- **What is required**: Write out each line of the entries exactly, starting at the first and finishing with the line that contains "Viewport: 897px width, 443px height.".

- **Extracted material**:
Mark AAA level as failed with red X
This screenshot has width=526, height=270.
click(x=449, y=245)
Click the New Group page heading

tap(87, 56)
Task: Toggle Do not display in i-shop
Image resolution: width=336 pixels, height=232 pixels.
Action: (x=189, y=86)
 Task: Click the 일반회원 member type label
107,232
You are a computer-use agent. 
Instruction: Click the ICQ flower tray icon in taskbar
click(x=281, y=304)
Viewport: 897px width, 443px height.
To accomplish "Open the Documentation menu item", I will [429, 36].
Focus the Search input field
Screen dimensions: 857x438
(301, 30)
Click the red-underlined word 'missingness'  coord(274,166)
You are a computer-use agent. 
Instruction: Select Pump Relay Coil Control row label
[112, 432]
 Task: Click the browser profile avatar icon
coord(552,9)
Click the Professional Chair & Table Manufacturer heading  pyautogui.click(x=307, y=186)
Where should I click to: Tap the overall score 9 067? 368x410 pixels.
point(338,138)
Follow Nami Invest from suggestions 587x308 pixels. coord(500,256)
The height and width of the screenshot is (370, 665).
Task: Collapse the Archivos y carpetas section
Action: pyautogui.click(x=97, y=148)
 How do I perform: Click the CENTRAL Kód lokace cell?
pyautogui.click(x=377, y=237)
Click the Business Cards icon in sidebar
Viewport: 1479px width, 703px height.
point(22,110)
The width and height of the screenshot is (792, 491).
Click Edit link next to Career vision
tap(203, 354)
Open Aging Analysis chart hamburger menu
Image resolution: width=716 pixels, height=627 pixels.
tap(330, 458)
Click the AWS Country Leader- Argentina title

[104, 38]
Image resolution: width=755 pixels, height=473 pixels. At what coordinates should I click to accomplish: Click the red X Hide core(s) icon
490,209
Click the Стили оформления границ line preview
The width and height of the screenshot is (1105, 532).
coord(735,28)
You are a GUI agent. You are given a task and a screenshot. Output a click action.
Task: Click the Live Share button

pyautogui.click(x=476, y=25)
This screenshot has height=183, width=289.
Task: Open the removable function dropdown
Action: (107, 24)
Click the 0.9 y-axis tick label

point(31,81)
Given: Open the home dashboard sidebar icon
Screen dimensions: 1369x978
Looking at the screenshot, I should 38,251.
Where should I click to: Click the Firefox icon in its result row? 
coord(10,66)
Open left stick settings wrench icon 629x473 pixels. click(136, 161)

- **Exercise response**:
Mark AAA level as failed with red X
This screenshot has width=526, height=270.
click(x=449, y=245)
Click the New Group page heading

tap(87, 56)
Task: Toggle Do not display in i-shop
Image resolution: width=336 pixels, height=232 pixels.
Action: (x=189, y=86)
 Task: Click the 일반회원 member type label
107,232
You are a computer-use agent. 
Instruction: Click the ICQ flower tray icon in taskbar
click(x=281, y=304)
Viewport: 897px width, 443px height.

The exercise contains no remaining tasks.